Supplied data START

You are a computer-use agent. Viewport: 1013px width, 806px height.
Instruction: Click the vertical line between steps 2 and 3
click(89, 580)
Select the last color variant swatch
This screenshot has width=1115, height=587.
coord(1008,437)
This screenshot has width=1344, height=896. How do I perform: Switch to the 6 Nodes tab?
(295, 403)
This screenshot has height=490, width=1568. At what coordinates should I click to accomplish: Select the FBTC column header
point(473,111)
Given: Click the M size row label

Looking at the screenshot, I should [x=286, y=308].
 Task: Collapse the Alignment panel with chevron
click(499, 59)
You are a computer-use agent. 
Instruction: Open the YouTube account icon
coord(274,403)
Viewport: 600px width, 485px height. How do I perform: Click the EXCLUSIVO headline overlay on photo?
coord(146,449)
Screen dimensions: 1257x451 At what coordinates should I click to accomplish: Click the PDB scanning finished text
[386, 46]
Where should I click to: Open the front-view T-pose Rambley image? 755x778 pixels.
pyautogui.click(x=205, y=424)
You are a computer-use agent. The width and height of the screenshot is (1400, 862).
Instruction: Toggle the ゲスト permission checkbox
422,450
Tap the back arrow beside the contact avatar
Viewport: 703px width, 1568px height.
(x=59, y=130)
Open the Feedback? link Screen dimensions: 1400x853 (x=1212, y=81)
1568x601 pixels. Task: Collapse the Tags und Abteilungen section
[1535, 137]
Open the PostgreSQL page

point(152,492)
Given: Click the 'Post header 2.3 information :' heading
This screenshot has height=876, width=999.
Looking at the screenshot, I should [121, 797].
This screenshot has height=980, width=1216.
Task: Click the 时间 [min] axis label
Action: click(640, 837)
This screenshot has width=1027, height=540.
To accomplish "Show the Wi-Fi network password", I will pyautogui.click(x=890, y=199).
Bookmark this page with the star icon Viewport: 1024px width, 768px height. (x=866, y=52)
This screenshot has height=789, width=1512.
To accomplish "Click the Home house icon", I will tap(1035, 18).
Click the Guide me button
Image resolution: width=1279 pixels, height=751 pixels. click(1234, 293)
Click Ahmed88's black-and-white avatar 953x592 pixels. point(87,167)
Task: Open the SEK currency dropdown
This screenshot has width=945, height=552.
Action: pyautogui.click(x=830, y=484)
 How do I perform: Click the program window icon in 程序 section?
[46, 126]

Supplied data END

[What you will do] All lines from the one containing "Given: Click the 'Post" to the end of the records, both ends included, should be printed exactly and on their own.

[Worked solution]
Given: Click the 'Post header 2.3 information :' heading
This screenshot has height=876, width=999.
Looking at the screenshot, I should [121, 797].
This screenshot has height=980, width=1216.
Task: Click the 时间 [min] axis label
Action: click(640, 837)
This screenshot has width=1027, height=540.
To accomplish "Show the Wi-Fi network password", I will pyautogui.click(x=890, y=199).
Bookmark this page with the star icon Viewport: 1024px width, 768px height. (x=866, y=52)
This screenshot has height=789, width=1512.
To accomplish "Click the Home house icon", I will tap(1035, 18).
Click the Guide me button
Image resolution: width=1279 pixels, height=751 pixels. click(1234, 293)
Click Ahmed88's black-and-white avatar 953x592 pixels. point(87,167)
Task: Open the SEK currency dropdown
This screenshot has width=945, height=552.
Action: pyautogui.click(x=830, y=484)
 How do I perform: Click the program window icon in 程序 section?
[46, 126]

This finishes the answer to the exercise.